━━━ Dataset records ━━━

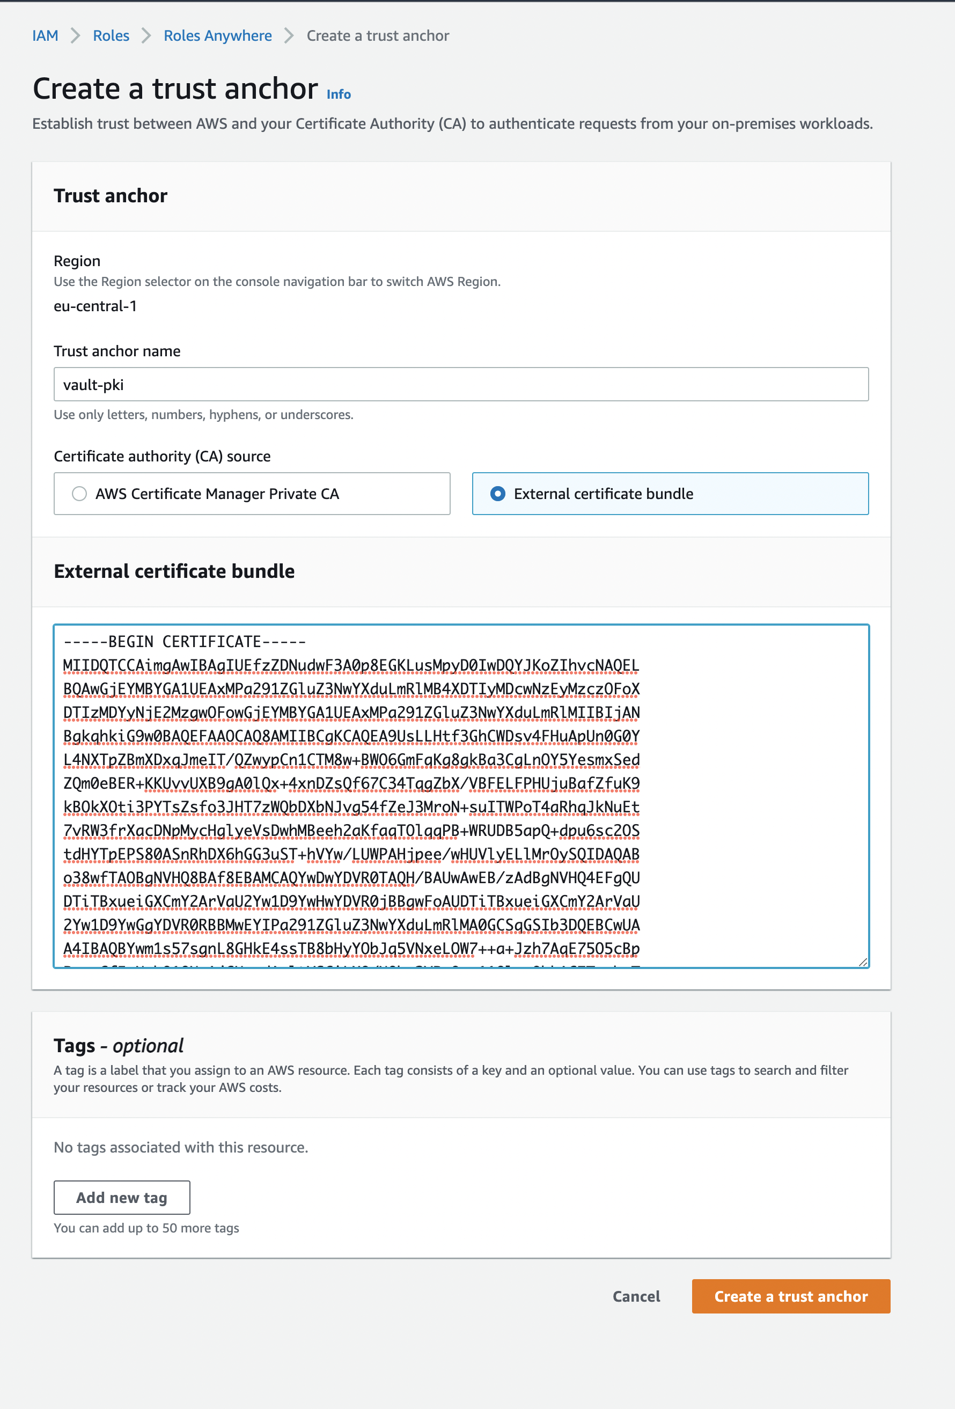Viewport: 955px width, 1409px height.
Task: Select AWS Certificate Manager Private CA option
Action: (x=79, y=494)
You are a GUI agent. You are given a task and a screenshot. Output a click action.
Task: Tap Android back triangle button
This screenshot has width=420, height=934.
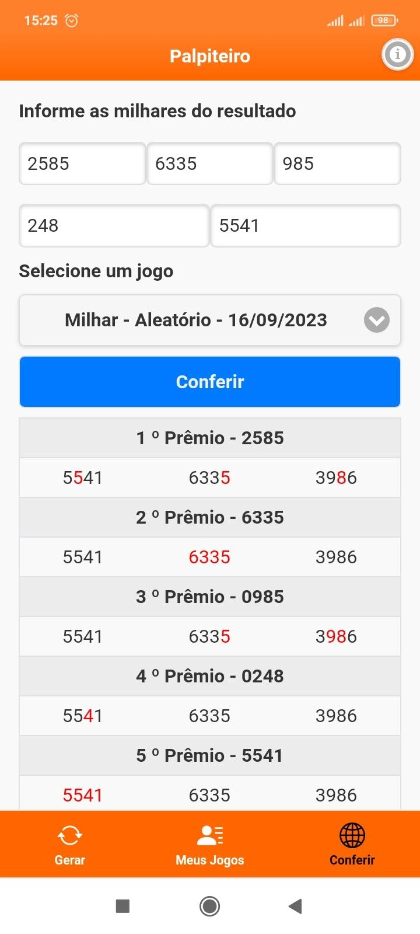coord(295,906)
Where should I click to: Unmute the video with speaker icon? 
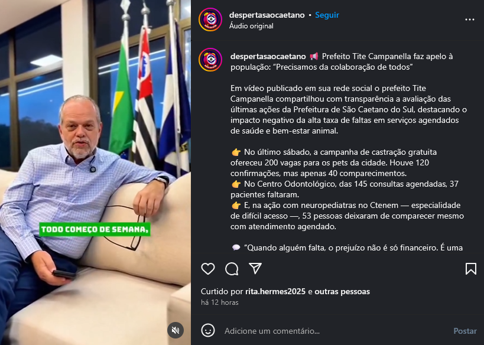[x=176, y=330]
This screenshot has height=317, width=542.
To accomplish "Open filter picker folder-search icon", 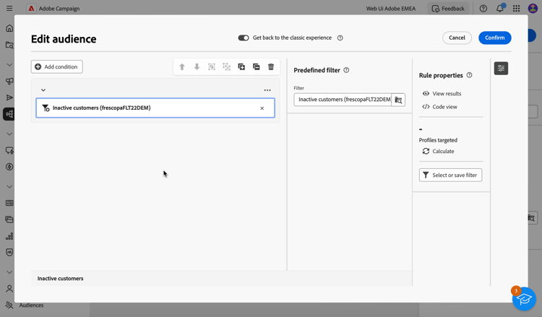I will [x=398, y=100].
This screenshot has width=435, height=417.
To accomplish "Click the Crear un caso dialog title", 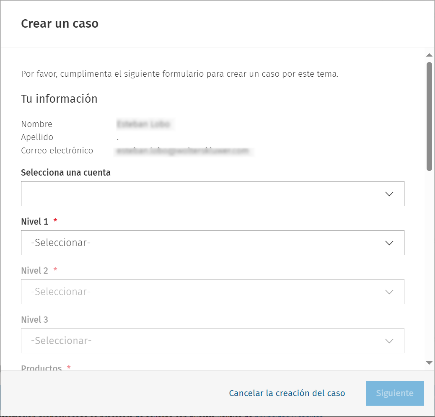I will pos(60,24).
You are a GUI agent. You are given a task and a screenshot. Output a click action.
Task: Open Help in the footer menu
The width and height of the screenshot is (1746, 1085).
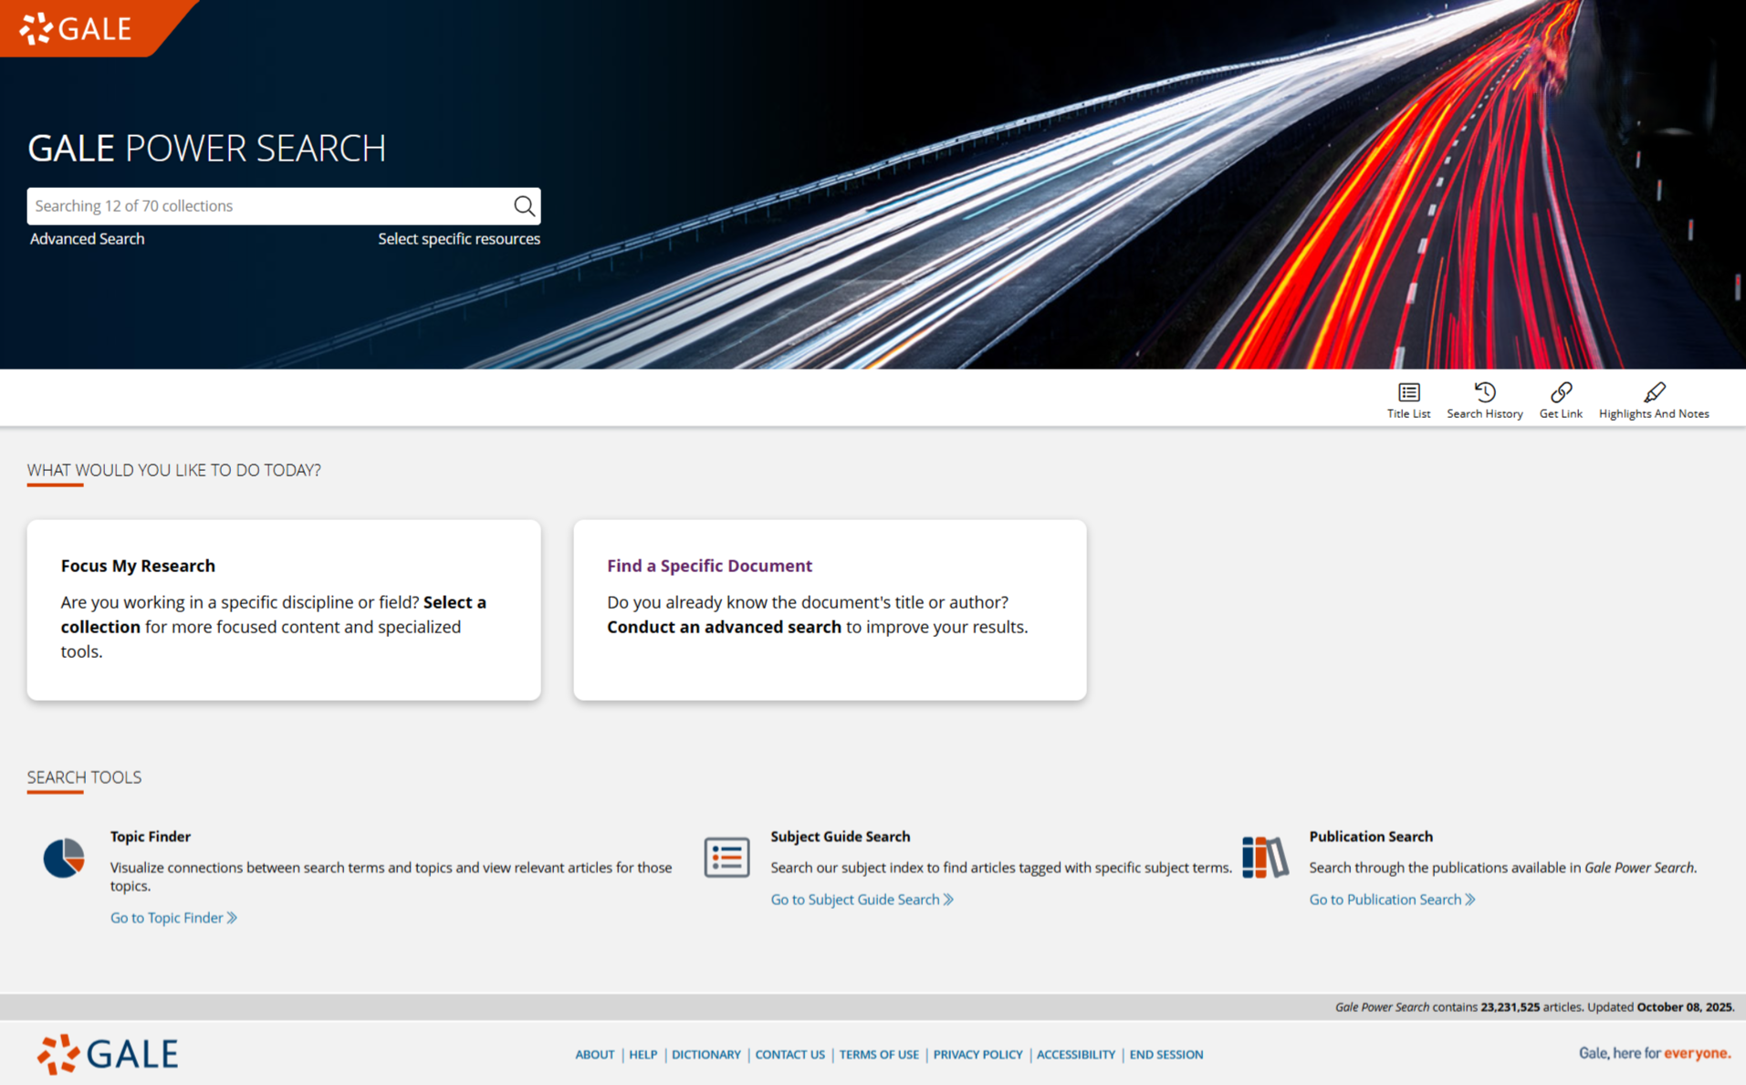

━━━

**What is needed**: Write the lines from the one with "Task: Open Help in the footer menu" through the last line of the entries out again exactly, both ends included, and skip the pictures.

**Written response**:
Task: Open Help in the footer menu
The width and height of the screenshot is (1746, 1085).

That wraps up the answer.